Nouveaux visages en sciences

Sept professeurs viennent grossir les rangs de la Faculté des sciences.

17 Novembre 2016 à 15H57

Paquito Bernard, Sébastien Gambs, Luc-Alain Giraldeau, Anne Mackay, Joshua Byers et Jean-François Coeurjolly. Étaient absents: Maikel Rosabal et Claire Bénard.Photo: Denis Bernier

La Faculté des sciences a accueilli récemment sept nouveaux professeurs, lesquels s'ajoutent au corps professoral aguerri de plus de 200 professeurs répartis au sein de six départements et de  l'Institut des sciences de l'environnement. Leur arrivée à l'UQAM a été souligné par le doyen Luc-Alain Giraldeau, lors d'un 5 à 7 au pavillon Président-Kennedy, le 16 novembre dernier.

Détenteur d'un doctorat en chimie de l'University of Western Ontario, Joshua Byers (Département de chimie) a effectué un stage postdoctoral à l'Université de Warwick, en Angleterre. Ayant développé une expertise rare en microscopie à balayage appliquée à l'électrochimie, ses recherches portent sur le développement de nanomatériaux électro-attractifs.

Anne Mackay (Département de mathématiques) a obtenu son doctorat de l'Université de Waterloo. Son programme de recherche se situe à la frontière des mathématiques financières et de l'actuariat. Elle s'intéresse surtout aux risques financiers reliés aux garanties à long terme, dans le domaine, par exemple, de l'assurance-vie ou des régimes de retraite. Son but est de faciliter la gestion de ces risques, autant en proposant des changements dans la structure des produits qu'en suggérant de nouvelles façons d'évaluer les risques particuliers aux garanties à long terme.

Détenteur d'un doctorat de l'Université de Grenoble, Jean-François Coeurjolly (Département de mathématiques) travaille sur l’inférence statistique de deux grandes classes de processus stochastiques couramment utilisés dans le traitement du signal et en analyse d’image : les processus fractionnaires et les processus ponctuels spatiaux. Statisticien aguerri, il a aussi contribué à des recherches concernant, entre autres, l'épidémiologie, l'activité cérébrale, la prévention du suicide et la population active.

Sébastien Gambs (Département d'informatique) a obtenu son doctorat à l'Université de Montréal. Il s'intéresse à la protection de la vie privée en lien avec la sécurité informatique. Ses recherches portent à la fois sur les inférences possibles à partir des données numériques collectées par une entité non autorisée, et sur les façons de se défendre vis-à-vis ces pratiques, en mettant au point des services mobiles plus respectueux, qui laissent moins de traces numériques. L’assainissement des données (appelée aussi anonymisation), qui consiste à perturber des données personnelles afin de limiter les risques d’inférences sur les individus, fait également partie de ses intérêts de recherche.
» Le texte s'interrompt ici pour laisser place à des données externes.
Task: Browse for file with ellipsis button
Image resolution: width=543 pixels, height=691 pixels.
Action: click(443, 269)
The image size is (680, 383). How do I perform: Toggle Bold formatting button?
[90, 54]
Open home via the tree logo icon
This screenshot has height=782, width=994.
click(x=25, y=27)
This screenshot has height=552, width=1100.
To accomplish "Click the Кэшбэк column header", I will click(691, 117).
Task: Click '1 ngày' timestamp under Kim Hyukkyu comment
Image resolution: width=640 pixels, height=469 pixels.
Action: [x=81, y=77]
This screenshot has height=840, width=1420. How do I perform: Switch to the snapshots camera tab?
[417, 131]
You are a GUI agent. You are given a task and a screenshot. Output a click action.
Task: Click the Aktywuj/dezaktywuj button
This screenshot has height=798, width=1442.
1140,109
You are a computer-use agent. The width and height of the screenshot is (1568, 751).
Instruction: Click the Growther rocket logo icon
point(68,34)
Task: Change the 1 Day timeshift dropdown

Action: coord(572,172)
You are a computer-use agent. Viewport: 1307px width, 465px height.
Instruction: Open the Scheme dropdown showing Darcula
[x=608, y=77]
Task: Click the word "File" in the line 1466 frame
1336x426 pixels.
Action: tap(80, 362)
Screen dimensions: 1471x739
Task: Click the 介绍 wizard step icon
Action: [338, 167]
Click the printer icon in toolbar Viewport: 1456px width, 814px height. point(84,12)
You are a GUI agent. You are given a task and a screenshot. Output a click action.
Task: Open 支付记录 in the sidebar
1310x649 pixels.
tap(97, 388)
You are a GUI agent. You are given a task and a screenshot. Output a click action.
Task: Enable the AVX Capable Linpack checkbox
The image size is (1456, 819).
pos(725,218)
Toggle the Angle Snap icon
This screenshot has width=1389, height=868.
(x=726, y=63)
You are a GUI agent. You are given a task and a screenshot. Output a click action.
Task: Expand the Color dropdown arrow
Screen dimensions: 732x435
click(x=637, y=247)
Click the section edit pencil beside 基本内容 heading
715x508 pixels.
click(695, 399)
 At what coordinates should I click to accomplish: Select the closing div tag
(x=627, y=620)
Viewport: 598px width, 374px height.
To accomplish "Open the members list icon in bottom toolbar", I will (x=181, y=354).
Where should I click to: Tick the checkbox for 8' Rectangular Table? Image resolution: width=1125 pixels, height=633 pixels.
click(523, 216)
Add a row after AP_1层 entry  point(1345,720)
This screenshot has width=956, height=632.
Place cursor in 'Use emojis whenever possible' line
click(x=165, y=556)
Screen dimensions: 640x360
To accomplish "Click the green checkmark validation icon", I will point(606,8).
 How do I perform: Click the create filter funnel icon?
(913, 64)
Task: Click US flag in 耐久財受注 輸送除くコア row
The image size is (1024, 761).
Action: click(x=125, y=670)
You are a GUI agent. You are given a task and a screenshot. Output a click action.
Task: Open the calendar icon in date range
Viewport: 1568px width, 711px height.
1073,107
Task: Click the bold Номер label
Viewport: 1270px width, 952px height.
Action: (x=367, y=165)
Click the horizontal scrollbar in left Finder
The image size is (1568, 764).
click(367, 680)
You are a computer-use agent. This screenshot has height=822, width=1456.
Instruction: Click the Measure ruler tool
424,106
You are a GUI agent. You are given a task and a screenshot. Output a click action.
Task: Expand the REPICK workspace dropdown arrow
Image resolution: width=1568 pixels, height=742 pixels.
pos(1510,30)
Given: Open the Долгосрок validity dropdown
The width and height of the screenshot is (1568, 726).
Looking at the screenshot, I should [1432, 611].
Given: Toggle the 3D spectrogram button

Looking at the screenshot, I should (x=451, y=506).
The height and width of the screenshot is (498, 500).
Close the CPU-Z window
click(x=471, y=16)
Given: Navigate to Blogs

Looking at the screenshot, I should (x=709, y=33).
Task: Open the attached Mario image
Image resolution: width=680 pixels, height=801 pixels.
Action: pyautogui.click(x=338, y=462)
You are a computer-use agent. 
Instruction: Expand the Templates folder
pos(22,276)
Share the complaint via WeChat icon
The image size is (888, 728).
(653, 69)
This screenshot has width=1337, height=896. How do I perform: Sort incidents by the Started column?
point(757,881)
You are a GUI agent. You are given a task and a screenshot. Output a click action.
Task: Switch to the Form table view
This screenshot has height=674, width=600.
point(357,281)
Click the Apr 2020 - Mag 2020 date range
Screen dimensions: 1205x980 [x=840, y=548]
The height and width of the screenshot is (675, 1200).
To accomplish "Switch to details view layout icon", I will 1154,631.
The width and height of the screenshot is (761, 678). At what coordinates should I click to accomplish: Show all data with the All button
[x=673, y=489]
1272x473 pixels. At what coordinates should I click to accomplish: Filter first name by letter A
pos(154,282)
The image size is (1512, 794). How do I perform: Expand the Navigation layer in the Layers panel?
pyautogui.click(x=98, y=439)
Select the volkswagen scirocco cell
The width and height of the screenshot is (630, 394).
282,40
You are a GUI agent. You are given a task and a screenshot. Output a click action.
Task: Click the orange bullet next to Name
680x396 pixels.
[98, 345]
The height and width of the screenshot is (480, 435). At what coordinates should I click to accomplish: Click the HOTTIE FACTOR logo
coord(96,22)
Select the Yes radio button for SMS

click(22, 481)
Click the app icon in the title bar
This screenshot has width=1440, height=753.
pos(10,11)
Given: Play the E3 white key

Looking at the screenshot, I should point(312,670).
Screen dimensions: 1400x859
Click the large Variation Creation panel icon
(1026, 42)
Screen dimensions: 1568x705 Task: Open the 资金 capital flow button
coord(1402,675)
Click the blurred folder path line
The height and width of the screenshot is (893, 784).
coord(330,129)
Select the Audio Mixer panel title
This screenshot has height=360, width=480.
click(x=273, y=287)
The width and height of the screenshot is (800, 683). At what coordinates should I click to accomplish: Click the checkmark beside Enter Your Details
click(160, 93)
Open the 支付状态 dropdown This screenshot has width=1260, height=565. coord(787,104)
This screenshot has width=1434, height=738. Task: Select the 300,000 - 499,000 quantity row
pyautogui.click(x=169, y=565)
Il espère amorcer un projet de recherche sur les problèmes de respect de la vie privée dans les applications mobiles.

Détenteur d'un doctorat en sciences et techniques des activités physiques et sportives de l'Université de Montpellier 1, en France, Paquito Bernard (Département des sciences de l'activité physique) effectue des recherches dans le champ de la psychologie de l'activité physique et de la santé. Ses études s'articulent autour de trois axes: les effets de l'activité physique sur la santé mentale dans le contexte du cancer, de la dépendance à une substance, et des troubles dépressifs et schizophréniques; l'identification des déterminants de l'efficacité des interventions de changement de comportement de santé; et les facteurs psychologiques associés au changement de comportement (comme l'activité physique et la consommation d'alcool et de tabac). Plus globalement, ses travaux amènent à approfondir la réflexion sur la place de l'activité physique en santé publique et prévention secondaire/tertiaire.

Maikel Rosabal (Département des sciences biologiques) a fait son doctorat au Centre Eau, Terre et Environnement de l’INRS, avant de poursuivre des travaux postdoctoraux à l’Université de Montréal. Spécialiste de la métallomique environnementale, il étudie la répartition subcellulaire des éléments traces chez des organismes aquatiques pour comprendre la toxicité cellulaire des contaminants inorganiques.

Claire Bénard (Département des sciences biologiques) a complété son doctorat à l’Université McGill puis des études postdoctorales à l’Université Columbia avant d’occuper un poste de professeure adjointe à l’Université du Massachussetts. Spécialisée en neurobiologie cellulaire et moléculaire, la professeure Bénard cherche à identifier les mécanismes qui permettent au système nerveux de bien fonctionner pendant toute la vie d’un organisme, tout en le protégeant des désordres neurodégénératifs.